--- Data provided ---

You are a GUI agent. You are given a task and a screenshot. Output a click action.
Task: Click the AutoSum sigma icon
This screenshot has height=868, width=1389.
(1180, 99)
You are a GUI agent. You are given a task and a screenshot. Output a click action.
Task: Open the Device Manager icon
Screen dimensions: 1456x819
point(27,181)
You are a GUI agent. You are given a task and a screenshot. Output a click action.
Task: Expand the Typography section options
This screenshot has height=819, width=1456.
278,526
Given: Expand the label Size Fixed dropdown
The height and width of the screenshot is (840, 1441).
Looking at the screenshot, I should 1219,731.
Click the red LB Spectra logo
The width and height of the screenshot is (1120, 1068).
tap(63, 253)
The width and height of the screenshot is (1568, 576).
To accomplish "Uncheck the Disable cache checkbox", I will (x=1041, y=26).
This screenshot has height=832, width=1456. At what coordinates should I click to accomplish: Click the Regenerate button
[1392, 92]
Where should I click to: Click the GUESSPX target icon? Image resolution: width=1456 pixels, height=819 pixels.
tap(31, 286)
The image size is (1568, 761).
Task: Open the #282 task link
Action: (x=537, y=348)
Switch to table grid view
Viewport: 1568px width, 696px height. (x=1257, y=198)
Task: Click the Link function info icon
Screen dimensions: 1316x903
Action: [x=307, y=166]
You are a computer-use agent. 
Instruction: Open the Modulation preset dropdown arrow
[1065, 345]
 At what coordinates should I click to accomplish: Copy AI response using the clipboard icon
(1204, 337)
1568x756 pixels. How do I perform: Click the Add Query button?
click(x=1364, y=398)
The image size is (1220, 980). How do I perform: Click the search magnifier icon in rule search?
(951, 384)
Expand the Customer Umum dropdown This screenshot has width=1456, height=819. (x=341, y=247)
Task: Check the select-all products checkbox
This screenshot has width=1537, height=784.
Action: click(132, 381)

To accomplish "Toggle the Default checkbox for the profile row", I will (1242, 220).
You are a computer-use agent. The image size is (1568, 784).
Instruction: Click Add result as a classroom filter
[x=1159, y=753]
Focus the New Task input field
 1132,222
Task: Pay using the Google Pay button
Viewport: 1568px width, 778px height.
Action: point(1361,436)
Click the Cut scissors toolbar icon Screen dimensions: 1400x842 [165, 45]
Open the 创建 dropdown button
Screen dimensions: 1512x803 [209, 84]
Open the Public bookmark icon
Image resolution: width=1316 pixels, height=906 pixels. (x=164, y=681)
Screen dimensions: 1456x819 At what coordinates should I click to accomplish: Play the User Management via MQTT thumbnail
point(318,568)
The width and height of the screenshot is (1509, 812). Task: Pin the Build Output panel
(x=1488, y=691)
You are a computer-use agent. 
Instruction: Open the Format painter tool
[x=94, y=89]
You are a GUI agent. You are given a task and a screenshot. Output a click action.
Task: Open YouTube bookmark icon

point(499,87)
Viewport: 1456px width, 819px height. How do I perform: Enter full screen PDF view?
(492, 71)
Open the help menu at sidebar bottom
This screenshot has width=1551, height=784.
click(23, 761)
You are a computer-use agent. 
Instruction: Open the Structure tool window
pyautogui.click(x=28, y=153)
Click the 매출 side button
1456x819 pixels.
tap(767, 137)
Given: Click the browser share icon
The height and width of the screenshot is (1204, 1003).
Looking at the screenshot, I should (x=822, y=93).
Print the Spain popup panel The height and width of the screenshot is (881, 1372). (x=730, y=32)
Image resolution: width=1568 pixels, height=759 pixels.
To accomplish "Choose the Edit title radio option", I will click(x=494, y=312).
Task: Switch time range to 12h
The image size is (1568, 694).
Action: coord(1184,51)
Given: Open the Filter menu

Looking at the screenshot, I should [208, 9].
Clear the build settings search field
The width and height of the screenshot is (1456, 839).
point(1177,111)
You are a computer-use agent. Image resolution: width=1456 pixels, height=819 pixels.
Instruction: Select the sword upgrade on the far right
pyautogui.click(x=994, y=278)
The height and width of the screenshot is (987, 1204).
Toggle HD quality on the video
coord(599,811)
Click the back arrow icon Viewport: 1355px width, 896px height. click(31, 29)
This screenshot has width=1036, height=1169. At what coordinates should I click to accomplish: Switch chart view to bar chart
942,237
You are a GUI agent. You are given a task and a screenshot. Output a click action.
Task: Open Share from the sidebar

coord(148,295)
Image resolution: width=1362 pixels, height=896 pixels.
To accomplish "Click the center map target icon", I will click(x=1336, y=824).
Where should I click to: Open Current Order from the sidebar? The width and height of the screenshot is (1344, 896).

---

Exercise aim: Every line of the entries above that holds "checkbox" should be copied out.

Problem solution:
To accomplish "Uncheck the Disable cache checkbox", I will (x=1041, y=26).
Task: Check the select-all products checkbox
To accomplish "Toggle the Default checkbox for the profile row", I will (1242, 220).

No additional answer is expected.